* What you need to do: One figure is the whole answer: the number of lines below that contain the word "title".

* Supplied records:
═══

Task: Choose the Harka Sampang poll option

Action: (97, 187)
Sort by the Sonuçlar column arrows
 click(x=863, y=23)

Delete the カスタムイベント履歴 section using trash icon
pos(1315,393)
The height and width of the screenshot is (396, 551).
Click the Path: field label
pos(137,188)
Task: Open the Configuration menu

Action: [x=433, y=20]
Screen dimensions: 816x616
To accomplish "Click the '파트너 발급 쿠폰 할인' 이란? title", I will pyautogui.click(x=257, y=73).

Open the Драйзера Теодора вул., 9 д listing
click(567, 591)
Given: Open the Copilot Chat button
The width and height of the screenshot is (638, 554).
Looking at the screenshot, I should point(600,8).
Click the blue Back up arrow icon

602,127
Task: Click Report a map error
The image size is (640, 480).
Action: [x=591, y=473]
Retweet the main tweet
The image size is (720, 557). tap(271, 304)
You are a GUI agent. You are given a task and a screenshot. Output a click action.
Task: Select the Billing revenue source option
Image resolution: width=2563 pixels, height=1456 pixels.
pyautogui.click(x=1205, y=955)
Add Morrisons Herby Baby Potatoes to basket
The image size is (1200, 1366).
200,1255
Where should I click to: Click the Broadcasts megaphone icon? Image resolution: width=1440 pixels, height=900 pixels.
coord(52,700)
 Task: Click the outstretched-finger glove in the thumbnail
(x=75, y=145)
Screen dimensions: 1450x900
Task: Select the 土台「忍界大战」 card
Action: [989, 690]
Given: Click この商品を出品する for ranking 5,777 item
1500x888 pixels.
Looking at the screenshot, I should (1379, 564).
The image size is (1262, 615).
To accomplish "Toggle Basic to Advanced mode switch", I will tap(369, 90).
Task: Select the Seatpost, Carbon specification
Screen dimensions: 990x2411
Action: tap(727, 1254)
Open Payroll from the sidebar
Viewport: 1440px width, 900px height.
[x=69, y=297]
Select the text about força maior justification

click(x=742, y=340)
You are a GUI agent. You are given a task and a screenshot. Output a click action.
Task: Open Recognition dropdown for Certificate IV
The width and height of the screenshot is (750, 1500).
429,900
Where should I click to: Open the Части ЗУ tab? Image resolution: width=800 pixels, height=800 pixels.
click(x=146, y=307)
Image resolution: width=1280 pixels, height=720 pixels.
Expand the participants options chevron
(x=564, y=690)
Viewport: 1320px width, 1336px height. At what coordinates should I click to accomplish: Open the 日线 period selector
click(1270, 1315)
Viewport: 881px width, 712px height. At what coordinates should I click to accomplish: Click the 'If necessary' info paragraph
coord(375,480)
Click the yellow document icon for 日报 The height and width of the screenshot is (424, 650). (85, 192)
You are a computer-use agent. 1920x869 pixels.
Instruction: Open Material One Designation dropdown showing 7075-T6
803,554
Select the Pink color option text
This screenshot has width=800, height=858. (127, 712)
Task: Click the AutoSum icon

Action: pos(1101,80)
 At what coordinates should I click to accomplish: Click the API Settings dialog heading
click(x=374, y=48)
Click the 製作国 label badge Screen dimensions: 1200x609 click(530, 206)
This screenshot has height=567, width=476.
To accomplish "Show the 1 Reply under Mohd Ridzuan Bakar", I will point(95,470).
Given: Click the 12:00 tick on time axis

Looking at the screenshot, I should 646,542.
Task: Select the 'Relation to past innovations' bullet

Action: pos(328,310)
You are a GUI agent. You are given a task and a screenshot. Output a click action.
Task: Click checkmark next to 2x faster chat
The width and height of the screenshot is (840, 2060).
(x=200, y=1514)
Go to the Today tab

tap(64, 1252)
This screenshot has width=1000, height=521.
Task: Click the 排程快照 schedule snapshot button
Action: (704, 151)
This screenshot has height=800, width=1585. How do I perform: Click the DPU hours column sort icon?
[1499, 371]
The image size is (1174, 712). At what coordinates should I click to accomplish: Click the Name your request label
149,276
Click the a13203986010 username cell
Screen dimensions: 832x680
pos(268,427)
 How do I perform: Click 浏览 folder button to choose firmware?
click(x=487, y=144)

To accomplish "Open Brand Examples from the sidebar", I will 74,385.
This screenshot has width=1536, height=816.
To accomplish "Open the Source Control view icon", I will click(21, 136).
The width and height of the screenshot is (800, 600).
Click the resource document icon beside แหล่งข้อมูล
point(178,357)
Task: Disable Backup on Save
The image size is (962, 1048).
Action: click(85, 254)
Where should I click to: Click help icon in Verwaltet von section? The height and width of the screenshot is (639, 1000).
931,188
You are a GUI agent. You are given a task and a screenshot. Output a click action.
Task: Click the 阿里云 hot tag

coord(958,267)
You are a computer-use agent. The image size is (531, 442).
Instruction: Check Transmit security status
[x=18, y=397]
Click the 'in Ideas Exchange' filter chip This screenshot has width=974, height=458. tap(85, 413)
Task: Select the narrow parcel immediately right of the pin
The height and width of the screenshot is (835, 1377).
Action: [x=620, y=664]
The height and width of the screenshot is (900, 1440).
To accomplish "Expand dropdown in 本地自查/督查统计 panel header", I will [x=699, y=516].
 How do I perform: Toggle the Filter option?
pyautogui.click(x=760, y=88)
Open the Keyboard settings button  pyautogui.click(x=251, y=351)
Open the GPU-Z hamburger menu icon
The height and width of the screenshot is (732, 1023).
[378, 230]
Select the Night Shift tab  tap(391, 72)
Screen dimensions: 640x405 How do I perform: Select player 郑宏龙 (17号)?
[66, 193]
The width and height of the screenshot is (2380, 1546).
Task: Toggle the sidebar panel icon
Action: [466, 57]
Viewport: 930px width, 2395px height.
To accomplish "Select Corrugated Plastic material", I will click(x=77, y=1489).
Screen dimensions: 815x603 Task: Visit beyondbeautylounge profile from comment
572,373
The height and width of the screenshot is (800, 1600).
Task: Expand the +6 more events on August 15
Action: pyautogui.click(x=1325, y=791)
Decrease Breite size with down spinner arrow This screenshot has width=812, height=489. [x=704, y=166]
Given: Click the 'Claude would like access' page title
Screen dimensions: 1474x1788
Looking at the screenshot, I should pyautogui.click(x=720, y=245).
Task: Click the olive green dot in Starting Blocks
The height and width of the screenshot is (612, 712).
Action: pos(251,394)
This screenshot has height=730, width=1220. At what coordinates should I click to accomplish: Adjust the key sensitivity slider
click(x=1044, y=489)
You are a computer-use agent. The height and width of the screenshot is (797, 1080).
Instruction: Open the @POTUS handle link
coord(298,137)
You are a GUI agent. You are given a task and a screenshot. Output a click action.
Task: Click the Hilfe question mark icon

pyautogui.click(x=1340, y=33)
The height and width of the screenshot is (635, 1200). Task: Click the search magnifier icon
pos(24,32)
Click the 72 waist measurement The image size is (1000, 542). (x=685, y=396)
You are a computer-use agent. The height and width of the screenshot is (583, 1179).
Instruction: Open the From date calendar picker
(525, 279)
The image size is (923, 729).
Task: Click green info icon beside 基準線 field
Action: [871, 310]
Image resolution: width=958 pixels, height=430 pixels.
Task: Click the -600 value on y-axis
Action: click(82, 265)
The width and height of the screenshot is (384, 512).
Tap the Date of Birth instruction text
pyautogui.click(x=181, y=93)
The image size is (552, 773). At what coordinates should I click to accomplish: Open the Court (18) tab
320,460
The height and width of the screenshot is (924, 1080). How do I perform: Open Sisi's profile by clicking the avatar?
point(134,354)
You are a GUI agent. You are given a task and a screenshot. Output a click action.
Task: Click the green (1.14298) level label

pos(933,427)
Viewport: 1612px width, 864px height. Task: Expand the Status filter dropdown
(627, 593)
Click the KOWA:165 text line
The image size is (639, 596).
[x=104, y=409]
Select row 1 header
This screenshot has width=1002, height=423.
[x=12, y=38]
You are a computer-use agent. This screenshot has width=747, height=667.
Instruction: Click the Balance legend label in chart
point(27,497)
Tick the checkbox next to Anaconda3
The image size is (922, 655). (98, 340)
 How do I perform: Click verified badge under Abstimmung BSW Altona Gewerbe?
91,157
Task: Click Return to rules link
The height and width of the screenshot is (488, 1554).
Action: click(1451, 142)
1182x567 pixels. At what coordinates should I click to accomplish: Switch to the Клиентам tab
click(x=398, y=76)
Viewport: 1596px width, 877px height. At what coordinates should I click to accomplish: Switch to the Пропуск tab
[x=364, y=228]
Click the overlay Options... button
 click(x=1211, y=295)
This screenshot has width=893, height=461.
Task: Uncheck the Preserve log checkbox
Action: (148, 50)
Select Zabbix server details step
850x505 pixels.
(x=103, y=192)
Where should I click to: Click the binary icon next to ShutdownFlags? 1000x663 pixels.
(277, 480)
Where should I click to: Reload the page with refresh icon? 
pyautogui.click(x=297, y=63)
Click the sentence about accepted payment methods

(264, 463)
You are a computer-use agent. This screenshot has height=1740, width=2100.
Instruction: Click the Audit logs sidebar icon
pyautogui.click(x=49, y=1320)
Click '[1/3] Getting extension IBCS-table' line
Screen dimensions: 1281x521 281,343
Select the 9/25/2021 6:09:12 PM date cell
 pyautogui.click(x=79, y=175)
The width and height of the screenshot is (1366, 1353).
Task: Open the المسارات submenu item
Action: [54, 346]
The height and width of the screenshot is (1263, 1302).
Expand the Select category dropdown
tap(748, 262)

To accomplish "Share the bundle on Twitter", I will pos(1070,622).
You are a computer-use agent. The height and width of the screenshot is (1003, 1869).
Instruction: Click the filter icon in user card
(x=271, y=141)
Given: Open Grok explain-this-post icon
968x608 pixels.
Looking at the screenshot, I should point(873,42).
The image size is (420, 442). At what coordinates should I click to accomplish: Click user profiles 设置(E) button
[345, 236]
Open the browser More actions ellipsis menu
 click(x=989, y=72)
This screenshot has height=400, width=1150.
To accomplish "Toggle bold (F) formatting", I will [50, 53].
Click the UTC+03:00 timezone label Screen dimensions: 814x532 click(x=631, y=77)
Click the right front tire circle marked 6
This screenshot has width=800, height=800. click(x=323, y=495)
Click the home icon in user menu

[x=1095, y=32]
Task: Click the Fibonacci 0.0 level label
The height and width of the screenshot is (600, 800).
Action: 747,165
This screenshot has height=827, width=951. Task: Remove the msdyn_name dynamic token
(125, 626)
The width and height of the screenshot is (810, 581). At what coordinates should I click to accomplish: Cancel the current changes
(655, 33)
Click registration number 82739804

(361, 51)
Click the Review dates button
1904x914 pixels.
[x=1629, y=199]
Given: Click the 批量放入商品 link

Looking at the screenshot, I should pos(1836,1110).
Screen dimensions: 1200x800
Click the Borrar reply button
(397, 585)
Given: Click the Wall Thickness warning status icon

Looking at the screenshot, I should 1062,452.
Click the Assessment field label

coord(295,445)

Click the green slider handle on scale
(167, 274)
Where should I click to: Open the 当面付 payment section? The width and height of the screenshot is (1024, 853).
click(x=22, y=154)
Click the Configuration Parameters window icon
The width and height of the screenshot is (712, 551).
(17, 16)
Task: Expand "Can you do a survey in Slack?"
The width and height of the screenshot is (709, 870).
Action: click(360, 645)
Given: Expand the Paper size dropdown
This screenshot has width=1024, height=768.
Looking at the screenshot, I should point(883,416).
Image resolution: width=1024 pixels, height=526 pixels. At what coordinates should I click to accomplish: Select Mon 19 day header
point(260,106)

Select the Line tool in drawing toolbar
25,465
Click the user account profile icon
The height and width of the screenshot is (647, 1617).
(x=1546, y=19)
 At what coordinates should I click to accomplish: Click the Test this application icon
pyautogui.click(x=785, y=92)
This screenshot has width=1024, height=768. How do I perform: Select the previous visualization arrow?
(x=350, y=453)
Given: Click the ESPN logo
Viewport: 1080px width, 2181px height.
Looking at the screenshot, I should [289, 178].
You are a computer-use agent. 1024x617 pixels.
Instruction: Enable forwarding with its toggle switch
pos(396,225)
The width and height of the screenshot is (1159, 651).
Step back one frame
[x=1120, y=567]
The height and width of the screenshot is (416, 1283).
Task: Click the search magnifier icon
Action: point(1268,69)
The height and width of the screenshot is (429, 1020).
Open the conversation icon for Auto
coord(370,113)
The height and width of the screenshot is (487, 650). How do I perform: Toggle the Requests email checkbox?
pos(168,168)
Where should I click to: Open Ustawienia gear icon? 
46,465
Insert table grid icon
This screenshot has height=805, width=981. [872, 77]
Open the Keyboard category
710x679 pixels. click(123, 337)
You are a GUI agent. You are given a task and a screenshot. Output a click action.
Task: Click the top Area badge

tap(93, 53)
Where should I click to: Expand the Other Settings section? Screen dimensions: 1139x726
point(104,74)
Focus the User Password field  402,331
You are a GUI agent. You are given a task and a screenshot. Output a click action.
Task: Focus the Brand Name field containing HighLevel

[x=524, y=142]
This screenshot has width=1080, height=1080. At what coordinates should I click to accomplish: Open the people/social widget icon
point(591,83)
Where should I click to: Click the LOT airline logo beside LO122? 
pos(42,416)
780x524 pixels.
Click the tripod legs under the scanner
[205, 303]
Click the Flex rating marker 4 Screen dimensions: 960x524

═══

* Written answer: 2